◆ **ЦЕЛЬ ЗАДАНИЯ**:
Пожалуйста, определите, согласуются ли с приведенным ниже отрывком о критическом разборе следующие утверждения: (а) в 1812 г. Бонапарт просчитался; (б) ценность критического разбора зависит только от теоретического проникновения в предмет; (в) критическое рассмотрение оценивает лишь примененные средства. На каждое утверждение ответьте «да» или «нет» и приведите точную решающую цитату из отрывка.

◆ **ТЕКСТ ДЛЯ ЧТЕНИЯ**:
:::

Рассмотрение существа первого вопроса отнюдь не является праздной игрой ума, но имеет столь огромное практическое значение, что оно всякий раз возникает, когда обсуждается какой-либо ориентированный на крайность план, и оно-то весьма часто и препятствует приведению его в исполнение.
Рассмотрение второго вопроса представляется столь же необходимым, ибо войну ведут не с абстрактным, а с реальным противником, которого надо постоянно иметь в виду. И наверное, смелый Бонапарт не упускал эту точку зрения, т. е. учитывал тот ужас, который предшествовал его грозному мечу. Тот же расчет привел его в 1812 г. и в Москву. Здесь он просчитался; ужас несколько был изжит в предшествовавшей гигантской борьбе; в 1797 г. этот ужас, конечно, еще был свеж, а тайна сопротивления, доведенного до крайнего предела, тогда еще не была вскрыта; но и в 1797 г. его отвага привела бы к отрицательному результату, если бы в предвидении такового он не нашел исхода в умеренном Кампо-Формийском мире.
На этом мы прервем данное рассмотрение; сказанного достаточно, чтобы представить образчик, показывающий, с какой широтой, многообразием и трудностями имеет дело критический разбор, если доходить в нем до предельных целей, а последнее является необходимым, когда дело идет о крупных, решающих актах. Из нашего рассмотрения видно, что, помимо теоретического проникновения в предмет, на ценность критического разбора оказывает огромное влияние природный талант, ибо от этого таланта будут преимущественно зависеть надлежащее освещение взаимной связи событий и выявление наиболее существенных соотношений событий из бесчисленного их множества.
Но таланту в этом деле предстоит и другого рода задача. Критическое рассмотрение заключается в оценке не одних лишь примененных средств, но и всех возможных; а последние еще надо указать, т. е. изобрести; ведь вообще нельзя порицать одно средство, если не можешь указать на другое – лучшее. Как бы мало ни было в большинстве случаев число возможных комбинаций, все же нельзя отрицать, что, выдвигая еще неиспользованные средства, мы не только производим простой анализ имевших место событий, но и проявляем творчество, которое не может быть предуказано, а зависит исключительно от плодовитости ума.

:::

◆ **ИСХОДНЫЕ ДАННЫЕ**:

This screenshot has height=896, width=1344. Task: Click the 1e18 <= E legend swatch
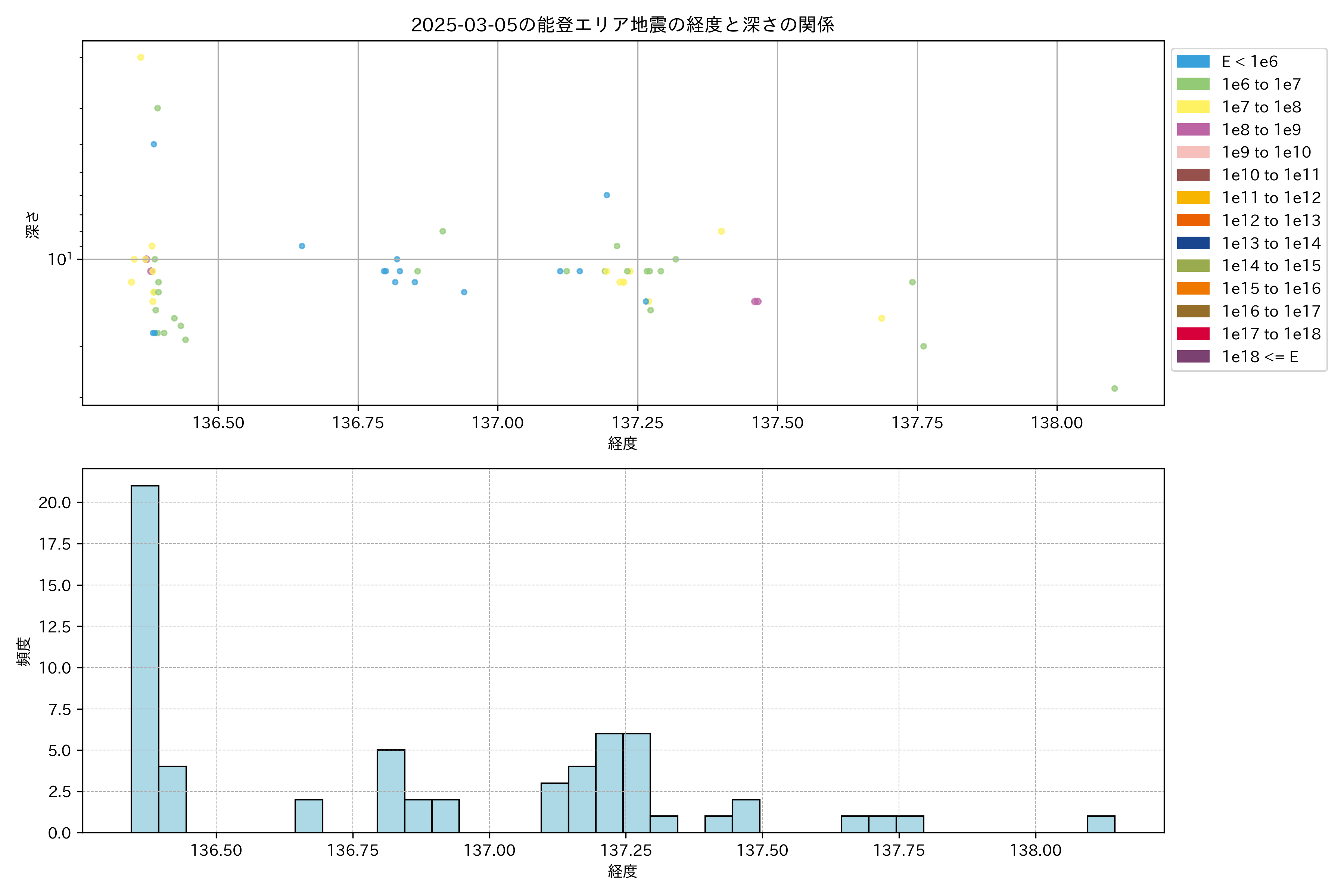tap(1192, 357)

:::

◆ **РЕЗУЛЬТАТ**:
(а) Да: «Тот же расчет привел его в 1812 г. и в Москву. Здесь он просчитался».
(б) Нет: «помимо теоретического проникновения в предмет, на ценность критического разбора оказывает огромное влияние природный талант».
(в) Нет: «Критическое рассмотрение заключается в оценке не одних лишь примененных средств, но и всех возможных».